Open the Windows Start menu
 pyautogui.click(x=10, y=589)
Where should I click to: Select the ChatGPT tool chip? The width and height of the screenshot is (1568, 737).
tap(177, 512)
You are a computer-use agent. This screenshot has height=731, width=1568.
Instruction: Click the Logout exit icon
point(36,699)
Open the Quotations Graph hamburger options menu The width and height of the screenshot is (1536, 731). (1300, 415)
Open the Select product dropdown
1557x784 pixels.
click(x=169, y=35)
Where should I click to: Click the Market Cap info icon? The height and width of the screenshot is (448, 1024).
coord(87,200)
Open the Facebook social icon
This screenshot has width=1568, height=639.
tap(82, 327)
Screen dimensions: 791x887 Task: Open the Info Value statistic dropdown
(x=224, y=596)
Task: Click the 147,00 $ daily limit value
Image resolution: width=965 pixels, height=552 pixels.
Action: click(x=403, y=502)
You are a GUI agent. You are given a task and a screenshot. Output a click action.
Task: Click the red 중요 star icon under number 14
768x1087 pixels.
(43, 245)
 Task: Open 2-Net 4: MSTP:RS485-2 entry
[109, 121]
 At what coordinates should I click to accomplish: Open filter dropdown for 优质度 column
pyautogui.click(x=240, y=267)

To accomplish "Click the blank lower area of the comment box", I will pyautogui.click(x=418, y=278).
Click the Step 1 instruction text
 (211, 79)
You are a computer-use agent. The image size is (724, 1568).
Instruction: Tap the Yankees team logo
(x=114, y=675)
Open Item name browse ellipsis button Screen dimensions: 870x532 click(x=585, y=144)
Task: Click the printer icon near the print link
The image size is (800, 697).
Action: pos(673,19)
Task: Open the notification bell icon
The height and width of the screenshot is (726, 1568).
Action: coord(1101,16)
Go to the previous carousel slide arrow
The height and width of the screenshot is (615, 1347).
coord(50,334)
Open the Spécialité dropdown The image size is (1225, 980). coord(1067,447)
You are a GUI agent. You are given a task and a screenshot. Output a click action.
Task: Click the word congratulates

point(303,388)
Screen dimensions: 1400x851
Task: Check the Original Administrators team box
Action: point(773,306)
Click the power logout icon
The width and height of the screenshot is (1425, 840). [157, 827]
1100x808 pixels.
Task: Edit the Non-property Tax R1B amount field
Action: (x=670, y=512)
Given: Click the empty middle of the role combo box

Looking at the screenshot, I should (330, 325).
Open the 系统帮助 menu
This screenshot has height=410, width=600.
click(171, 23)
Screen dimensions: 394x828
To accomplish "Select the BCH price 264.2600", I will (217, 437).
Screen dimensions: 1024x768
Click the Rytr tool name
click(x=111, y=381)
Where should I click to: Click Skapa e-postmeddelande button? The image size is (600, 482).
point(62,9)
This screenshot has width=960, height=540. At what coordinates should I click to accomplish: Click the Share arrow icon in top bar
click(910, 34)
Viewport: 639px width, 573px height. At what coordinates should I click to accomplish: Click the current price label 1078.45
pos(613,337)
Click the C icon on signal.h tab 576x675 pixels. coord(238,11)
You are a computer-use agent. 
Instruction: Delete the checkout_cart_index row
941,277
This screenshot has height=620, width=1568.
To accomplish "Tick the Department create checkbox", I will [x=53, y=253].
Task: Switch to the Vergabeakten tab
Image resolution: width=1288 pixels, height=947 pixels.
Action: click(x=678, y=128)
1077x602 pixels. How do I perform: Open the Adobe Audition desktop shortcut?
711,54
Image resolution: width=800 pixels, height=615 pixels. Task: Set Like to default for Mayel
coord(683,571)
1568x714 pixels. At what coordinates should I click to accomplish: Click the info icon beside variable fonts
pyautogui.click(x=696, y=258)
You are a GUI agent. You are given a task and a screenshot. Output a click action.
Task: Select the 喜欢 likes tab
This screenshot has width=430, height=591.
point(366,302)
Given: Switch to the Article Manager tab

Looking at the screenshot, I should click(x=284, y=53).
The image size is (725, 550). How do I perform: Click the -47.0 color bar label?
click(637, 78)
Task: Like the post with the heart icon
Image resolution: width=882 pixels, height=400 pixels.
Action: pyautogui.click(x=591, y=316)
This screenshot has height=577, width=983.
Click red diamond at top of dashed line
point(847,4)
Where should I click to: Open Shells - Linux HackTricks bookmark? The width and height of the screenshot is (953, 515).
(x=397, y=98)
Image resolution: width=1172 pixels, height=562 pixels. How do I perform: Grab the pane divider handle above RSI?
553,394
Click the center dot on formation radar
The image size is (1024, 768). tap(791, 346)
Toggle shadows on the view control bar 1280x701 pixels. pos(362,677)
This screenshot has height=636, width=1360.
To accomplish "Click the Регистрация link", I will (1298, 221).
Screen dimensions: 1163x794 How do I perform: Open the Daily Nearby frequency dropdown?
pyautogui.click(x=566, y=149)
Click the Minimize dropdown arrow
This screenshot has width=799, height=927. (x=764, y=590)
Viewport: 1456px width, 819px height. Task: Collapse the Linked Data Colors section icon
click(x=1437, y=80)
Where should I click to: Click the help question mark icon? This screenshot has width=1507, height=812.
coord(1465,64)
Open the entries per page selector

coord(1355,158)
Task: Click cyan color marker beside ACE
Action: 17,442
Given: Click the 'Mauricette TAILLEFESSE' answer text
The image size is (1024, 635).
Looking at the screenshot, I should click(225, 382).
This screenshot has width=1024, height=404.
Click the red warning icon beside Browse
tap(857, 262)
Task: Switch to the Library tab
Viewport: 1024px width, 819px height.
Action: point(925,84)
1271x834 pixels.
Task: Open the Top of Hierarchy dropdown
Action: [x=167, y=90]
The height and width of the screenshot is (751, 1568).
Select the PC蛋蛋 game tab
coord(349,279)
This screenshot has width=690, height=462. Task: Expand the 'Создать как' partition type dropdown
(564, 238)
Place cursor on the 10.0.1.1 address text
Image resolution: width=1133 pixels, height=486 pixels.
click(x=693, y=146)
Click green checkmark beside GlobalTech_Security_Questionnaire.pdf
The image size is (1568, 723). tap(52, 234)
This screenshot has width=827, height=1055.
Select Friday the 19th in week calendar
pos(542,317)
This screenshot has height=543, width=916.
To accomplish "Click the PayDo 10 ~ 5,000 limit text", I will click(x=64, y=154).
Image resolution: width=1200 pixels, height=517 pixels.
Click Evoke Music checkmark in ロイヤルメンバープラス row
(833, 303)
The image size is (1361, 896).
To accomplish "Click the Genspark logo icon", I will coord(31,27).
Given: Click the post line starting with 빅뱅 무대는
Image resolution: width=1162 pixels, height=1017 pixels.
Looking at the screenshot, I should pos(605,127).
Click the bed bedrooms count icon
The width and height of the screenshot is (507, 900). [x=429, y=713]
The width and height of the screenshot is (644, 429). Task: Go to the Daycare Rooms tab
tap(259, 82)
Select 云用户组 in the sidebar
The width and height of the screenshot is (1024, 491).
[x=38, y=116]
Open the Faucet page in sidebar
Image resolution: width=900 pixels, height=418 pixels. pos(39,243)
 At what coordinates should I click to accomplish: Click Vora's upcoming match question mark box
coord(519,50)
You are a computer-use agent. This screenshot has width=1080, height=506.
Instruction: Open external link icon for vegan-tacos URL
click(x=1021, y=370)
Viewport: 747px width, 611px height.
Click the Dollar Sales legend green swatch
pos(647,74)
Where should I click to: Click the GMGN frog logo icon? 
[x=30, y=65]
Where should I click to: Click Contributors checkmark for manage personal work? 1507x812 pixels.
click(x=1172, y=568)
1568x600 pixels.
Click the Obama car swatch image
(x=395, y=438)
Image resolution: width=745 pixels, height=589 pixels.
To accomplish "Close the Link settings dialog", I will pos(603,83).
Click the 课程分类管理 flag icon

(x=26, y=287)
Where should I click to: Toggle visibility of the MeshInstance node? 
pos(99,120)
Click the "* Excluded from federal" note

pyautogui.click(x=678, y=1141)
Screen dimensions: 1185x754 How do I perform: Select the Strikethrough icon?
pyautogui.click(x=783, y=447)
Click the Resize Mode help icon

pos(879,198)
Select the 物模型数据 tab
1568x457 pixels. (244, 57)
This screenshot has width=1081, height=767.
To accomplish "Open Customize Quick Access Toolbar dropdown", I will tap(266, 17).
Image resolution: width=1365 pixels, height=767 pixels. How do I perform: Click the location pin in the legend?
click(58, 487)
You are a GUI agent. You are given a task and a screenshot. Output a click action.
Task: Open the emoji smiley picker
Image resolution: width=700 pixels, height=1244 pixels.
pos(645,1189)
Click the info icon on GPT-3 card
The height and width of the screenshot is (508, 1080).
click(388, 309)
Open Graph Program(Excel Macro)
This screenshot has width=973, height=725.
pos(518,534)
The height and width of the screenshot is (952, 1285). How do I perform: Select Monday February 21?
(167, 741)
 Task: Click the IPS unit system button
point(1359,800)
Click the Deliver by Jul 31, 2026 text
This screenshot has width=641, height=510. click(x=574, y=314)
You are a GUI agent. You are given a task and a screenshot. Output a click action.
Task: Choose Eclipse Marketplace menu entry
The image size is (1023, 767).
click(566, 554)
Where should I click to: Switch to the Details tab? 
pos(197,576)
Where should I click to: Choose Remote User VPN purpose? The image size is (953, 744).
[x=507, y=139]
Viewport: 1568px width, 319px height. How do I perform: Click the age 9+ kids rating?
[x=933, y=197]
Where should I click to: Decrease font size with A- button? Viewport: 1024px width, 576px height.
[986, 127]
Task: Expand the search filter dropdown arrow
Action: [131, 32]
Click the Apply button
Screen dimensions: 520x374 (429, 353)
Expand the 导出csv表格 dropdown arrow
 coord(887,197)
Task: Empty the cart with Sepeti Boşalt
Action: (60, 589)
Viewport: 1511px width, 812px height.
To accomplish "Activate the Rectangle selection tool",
-------
Return exactly the lines that run from the top of the listing above to the line containing "Open the Quotations", please, keeping both end lines and leaving out everything else.

Open the Windows Start menu
 pyautogui.click(x=10, y=589)
Where should I click to: Select the ChatGPT tool chip? The width and height of the screenshot is (1568, 737).
tap(177, 512)
You are a computer-use agent. This screenshot has height=731, width=1568.
Instruction: Click the Logout exit icon
point(36,699)
Open the Quotations Graph hamburger options menu The width and height of the screenshot is (1536, 731). (1300, 415)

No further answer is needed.